→ **ROWS**
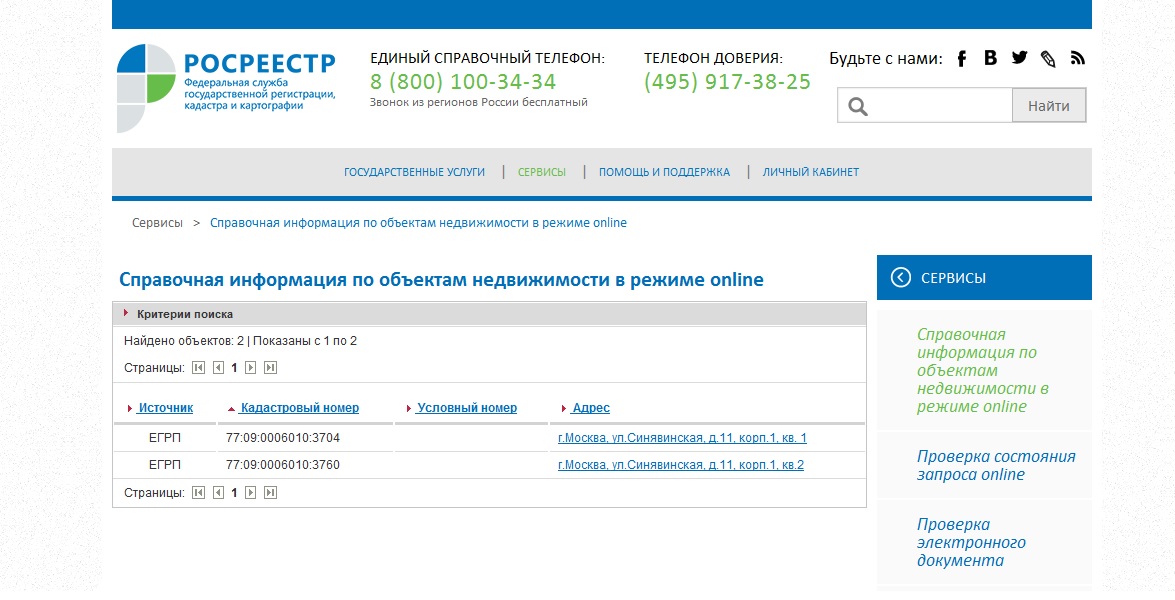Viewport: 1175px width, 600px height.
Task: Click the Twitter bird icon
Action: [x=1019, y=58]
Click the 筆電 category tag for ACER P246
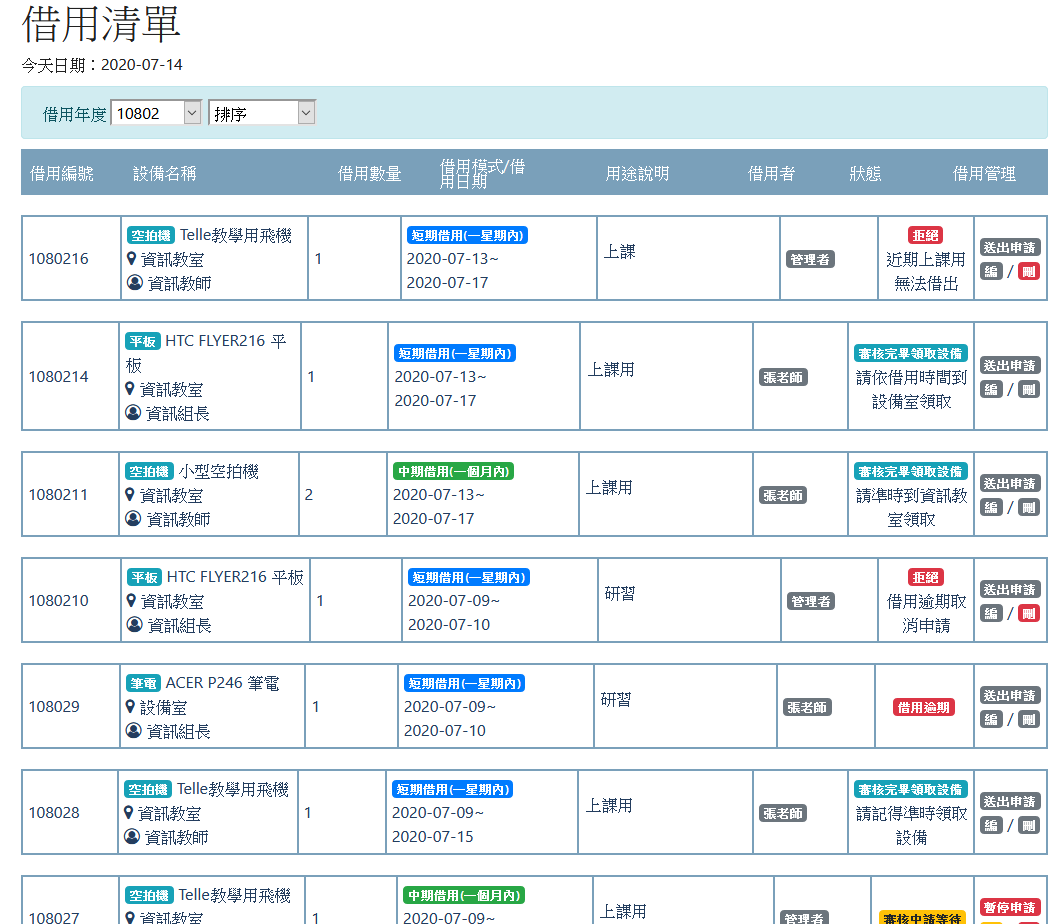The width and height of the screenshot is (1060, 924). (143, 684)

→ **YOUR TASK**
Count the lines above that contain the string "Click", treating uppercase and lowercase as different, and reply with the number alone.

→ **EXERCISE RESPONSE**
2